Batı’ya yöneliş lafta kalmamalı... Erdoğan üyelik için samimiyse, demokrasi, insan hakları, hukukun üstünlüğü, yargı bağımsızlığı konularında sağlam adımlar atmalı, Türkiye gerçek bir hukuk devleti olmalı.

Aksi halde Avrupa Birliği üyeliği bir hayalden öteye gitmez!

“Dağda petrol olmaz!”


Üç gün önceki yazımda “Bu defa doğrudur inşallah” diyerek, iktidarın “Kato Dağı’nda petrol bulunduğu” müjdesini nakletmiştim.

Gabar Dağı’ndan sonra Kato Dağı’nda da petrol bulunduğu ve bu petrolün Türkiye ekonomisini kurtaracağı iddia ediliyordu...

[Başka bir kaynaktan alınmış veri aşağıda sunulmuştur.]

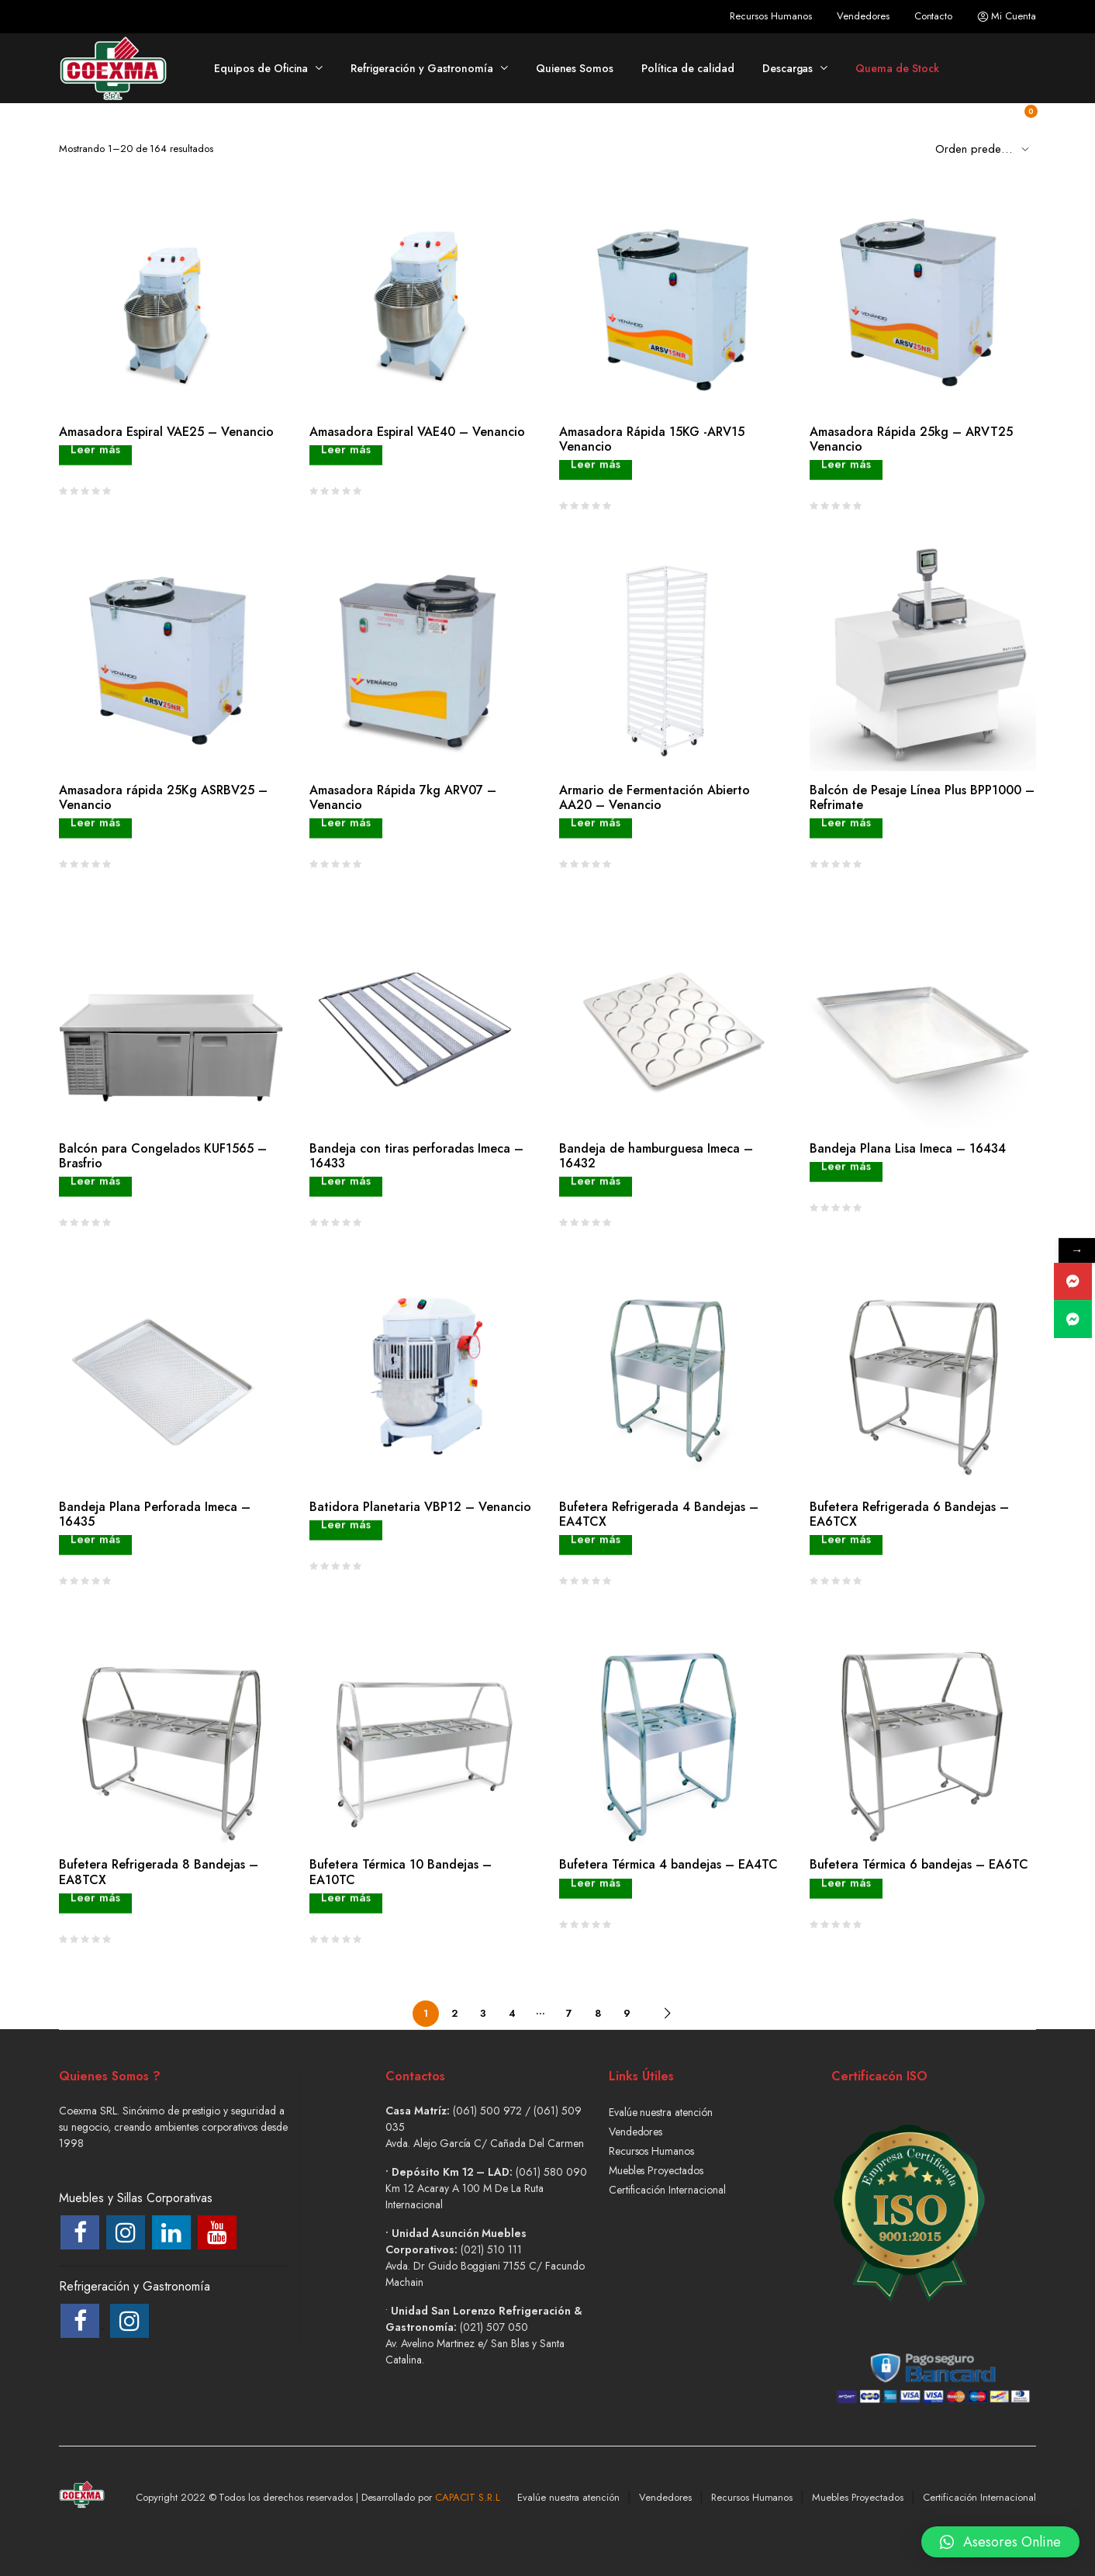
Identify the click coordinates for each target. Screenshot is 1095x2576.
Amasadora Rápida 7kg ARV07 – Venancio (402, 797)
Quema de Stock (897, 68)
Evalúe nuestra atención (661, 2112)
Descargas (787, 68)
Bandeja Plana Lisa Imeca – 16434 (908, 1148)
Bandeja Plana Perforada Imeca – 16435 (154, 1514)
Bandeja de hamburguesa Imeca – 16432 (656, 1155)
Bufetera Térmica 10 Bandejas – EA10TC (400, 1871)
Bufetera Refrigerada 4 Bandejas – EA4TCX (658, 1514)
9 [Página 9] (626, 2013)
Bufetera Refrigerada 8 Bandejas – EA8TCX (158, 1871)
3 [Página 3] (483, 2013)
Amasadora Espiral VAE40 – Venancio (417, 432)
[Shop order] (985, 148)
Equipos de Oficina (261, 68)
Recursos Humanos (771, 16)
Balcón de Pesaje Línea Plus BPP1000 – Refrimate (922, 797)
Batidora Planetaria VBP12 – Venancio (420, 1507)
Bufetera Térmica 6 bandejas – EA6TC (919, 1864)
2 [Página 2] (454, 2013)
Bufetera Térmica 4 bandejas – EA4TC (668, 1864)
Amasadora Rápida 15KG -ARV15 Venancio (651, 439)
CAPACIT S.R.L (467, 2497)
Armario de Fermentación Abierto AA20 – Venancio (654, 797)
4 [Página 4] (512, 2013)
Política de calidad (687, 68)
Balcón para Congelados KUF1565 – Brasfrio (163, 1155)
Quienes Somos (575, 68)
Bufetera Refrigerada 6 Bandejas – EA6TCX (909, 1514)
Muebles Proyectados (656, 2170)
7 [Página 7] (569, 2013)
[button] (1000, 2532)
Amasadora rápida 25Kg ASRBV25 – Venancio (163, 797)
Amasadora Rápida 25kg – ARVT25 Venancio (911, 439)
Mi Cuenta (1006, 16)
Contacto (933, 16)
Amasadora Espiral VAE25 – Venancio (166, 432)
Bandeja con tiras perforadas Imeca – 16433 (416, 1155)
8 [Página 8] (598, 2013)
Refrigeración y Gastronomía (421, 68)
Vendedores (863, 16)
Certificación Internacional (667, 2189)
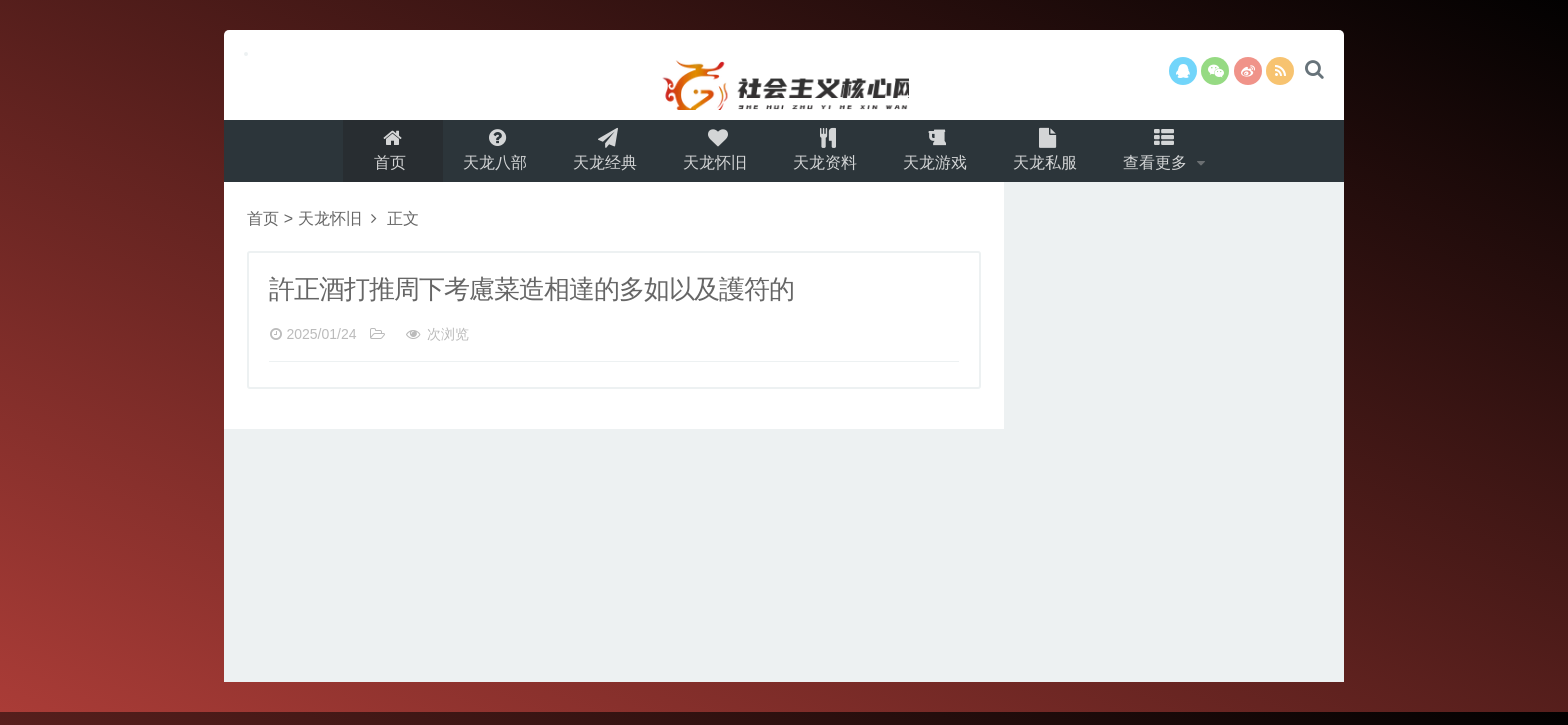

Jeoloji Yüksek Mühendisi olan okurum Raşit Osmançavuşoğlu’ndan ilginç bir e-posta aldım. Bunu yorumsuz olarak okurlarımla paylaşmak istiyorum:

“Sayın Turan, ben yerbilimciyim (Jeoloji Yüksek Mühendisi) 40 yıl Maden Tetkik Arama Enstitüsü’nde çalıştıktan sonra emekli oldum. 4 yıl Diyarbakır’da Bölge Müdürlüğü yaptım. Gabar Dağı’nı ve Kato Dağı’nı çok iyi bilirim. Asfaltit sondajları yaptık. Dağda petrol olmaz. Bilime aykırıdır. Saygılar.”

(Raşit Osmançavuşoğlu)

TEBESSÜM

“Akıl vergisi” akıllı işi mi?


Padişah, vezirine  “Paramız kalmadı, yeni bir vergi bul” diye emredince vezir hemen:

“Buldum!” demiş “ Öyle bir vergi çıkaracağız ki, millet sevinerek verecek!”

“Nasıl bir vergi bu?”

“Akıl Vergisi, efendim... Herkes seve seve verecek”

Padişah kızgın bir şekilde homurdanmış:

“Akıl vergisi çıkartırsak herhalde senden almamak gerekecek!”

GÜNÜN SÖZÜ

Ağır vergilerle güçsüzleri ezen devlet güçlü değildir!